La Delta Integrale è certamente una delle vetture che, nonostante le sue forme piuttosto squadrate, ha fatto la storia dell’automobile negli anni ’80 e ’90. Ora Eugenio Amos, giovane imprenditore oltre che pilota e collezionista di auto, è pronto a rimetterla sul mercato con la sua nuova società Automobili Amos. Il veicolo prenderà il nome di “Futurista” ed è diventato più potente e robusto: sarà però realizzato solo in edizione limitata a un prezzo decisamente non accessibile per tutte le tasche.

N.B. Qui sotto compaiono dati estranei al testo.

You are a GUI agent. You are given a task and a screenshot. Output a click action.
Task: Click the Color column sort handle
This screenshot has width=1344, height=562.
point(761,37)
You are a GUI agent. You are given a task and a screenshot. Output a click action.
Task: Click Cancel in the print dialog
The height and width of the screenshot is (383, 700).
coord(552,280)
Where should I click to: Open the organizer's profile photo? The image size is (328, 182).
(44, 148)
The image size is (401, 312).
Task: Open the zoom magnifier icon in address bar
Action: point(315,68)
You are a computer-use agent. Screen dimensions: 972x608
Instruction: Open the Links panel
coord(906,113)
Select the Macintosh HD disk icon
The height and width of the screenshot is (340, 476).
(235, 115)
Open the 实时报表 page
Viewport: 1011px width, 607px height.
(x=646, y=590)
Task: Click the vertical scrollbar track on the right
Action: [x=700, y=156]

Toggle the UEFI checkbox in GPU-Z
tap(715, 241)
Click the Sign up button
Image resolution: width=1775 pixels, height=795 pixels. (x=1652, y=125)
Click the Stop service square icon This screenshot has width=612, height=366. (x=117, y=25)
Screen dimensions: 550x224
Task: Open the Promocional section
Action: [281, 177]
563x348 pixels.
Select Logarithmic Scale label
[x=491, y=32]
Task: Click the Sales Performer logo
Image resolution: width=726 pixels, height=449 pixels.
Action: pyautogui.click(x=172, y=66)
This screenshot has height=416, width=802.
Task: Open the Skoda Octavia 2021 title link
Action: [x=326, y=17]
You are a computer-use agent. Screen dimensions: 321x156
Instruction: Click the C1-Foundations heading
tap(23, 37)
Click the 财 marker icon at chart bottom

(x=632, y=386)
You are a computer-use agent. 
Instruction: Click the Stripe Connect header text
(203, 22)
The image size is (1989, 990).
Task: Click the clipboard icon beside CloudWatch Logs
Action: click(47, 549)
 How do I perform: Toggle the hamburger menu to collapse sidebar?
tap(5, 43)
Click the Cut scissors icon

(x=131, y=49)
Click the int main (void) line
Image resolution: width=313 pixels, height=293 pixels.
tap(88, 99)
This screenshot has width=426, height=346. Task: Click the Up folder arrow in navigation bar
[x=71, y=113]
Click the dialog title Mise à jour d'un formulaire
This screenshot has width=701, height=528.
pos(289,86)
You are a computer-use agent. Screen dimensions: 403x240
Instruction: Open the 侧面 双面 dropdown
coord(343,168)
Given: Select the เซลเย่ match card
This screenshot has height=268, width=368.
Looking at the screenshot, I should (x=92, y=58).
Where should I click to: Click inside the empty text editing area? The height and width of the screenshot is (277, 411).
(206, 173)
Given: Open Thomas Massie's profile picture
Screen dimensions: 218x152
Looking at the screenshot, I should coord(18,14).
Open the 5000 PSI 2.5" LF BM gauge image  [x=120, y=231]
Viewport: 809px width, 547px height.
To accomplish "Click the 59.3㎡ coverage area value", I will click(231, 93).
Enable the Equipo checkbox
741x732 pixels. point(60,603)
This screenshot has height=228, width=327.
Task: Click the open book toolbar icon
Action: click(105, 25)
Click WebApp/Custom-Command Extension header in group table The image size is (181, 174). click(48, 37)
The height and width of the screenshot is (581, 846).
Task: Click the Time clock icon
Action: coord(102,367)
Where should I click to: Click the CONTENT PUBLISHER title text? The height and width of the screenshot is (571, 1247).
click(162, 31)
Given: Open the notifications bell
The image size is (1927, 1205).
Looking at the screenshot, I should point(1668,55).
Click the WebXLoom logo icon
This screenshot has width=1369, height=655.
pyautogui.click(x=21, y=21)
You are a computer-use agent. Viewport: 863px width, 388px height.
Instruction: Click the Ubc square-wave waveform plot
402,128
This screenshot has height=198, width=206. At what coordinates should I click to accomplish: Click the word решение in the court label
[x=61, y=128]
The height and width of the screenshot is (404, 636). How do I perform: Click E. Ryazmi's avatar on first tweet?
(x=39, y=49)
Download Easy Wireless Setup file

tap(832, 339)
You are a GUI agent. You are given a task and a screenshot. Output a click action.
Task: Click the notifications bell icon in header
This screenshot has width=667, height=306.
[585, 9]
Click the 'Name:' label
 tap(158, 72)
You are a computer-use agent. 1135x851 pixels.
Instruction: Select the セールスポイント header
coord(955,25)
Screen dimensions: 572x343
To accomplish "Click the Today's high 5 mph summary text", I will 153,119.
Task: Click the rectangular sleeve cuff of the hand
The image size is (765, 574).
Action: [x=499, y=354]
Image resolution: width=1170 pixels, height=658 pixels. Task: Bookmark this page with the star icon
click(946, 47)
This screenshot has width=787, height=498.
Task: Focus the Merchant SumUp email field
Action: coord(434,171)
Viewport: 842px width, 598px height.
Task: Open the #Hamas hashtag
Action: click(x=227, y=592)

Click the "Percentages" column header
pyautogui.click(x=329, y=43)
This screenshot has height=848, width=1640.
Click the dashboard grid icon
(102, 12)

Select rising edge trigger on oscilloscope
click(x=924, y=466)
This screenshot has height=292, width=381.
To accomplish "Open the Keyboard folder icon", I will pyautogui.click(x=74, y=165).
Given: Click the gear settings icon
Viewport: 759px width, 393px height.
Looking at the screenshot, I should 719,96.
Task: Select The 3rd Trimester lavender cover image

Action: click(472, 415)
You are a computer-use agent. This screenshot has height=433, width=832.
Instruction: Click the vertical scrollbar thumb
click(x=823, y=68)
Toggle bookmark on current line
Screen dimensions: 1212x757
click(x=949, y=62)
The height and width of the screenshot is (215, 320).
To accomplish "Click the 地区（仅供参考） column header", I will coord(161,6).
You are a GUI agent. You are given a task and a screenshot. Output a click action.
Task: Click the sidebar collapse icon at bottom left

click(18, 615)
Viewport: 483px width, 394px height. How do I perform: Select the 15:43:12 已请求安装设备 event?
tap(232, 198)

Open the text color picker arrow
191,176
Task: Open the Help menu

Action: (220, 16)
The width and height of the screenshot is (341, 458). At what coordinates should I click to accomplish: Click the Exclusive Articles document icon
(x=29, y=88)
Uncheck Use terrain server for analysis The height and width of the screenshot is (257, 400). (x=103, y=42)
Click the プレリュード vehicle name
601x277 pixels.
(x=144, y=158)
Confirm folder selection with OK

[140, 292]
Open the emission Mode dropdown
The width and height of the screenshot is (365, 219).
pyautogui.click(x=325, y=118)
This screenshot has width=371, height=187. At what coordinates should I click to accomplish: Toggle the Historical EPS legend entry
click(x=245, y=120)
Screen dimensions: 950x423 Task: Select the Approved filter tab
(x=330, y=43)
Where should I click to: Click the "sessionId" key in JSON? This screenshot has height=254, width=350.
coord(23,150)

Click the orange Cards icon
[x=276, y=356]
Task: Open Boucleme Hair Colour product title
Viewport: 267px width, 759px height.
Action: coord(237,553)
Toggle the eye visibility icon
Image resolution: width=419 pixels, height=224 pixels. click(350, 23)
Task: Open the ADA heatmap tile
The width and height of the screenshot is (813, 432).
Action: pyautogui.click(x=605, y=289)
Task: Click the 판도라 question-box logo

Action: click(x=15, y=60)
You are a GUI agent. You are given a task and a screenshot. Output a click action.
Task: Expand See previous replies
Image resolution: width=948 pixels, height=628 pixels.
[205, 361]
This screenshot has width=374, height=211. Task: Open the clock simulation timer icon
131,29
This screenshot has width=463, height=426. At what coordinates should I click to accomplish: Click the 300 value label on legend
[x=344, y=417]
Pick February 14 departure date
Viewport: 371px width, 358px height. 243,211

Il ritorno di un modello di successo

Gli appassionati di rally non possono non ricordare la Lancia Delta, un modello egemone nelle competizioni off-road degli anni ottanta che ha saputo aggraziarsi una buona fetta di utenza anche nella sua gamma stradale grazie alla linea essenziale ma al contempo compatta. Le Delta sono pronte a tornare sul mercato in una veste più contemporanea, senza però rinnegare il passato. Non è casuale il nome del progetto scelto dal suo ideatore, Eugenio Amos: “Futurista“. A livello estetico ben poco sembra essere cambiato, ma ora le dotazioni l’hanno resa ancora più in grado di accontentare anche i più esigenti. La Automobili Amos ha deciso di realizzarne solo 21 unità, ognuna delle quali avrà un diverso nome di battesimo, proprio per dare ancora più l’idea di un lavoro esclusivo e artigianale.

La Delta Integrale Futurista (Fonte: Instagram)

Le novità più interessanti

Non poteva mancare l’introduzione di alcuni elementi che rendono la vettura più accattivante. L’azienda, grazie al contributo dello studio di design milanese BorromeodeSilva e della torinese Podium Advanced Technologies, che cura ingegnerizzazione e produzione, ha deciso di eliminare le portiere posteriori. Il telaio è stato invece reso ancora più rigido grazie all’inserimento di specifici rinforzi. Il peso del veicolo non è certamente indifferente: ben 1.250 kg. Anche la potenza è stata aumentata rispetto al passato grazie a 330 Cavalli. Il prezzo, invece, non è certamente alla portata di tutti: 300 mila euro. Per un mezzo che punta a essere anche moderno non poteva mancare il supporto della tecnologia: ecco quindi l’apertura keyless e gli ammortizzatori regolabili — per adattarli ai diversi fondi stradali — tramite un’app. Il cambio, invece, lo stesso della Delta Integrale storica, ma è ora più robusto. Rinforzati anche l’albero di trasmissione e i differenziali anteriore e posteriore.  Chi vorrà vedere da vicino la nuova Delta non dovrà attendere molto: sarà infatti in esposizione al Salone “Grand Basel”, che si terrà a Basilea (Svizzera) dal 6 al 9 settembre, dedicato proprio alle automobilisti più esclusive di ogni epoca.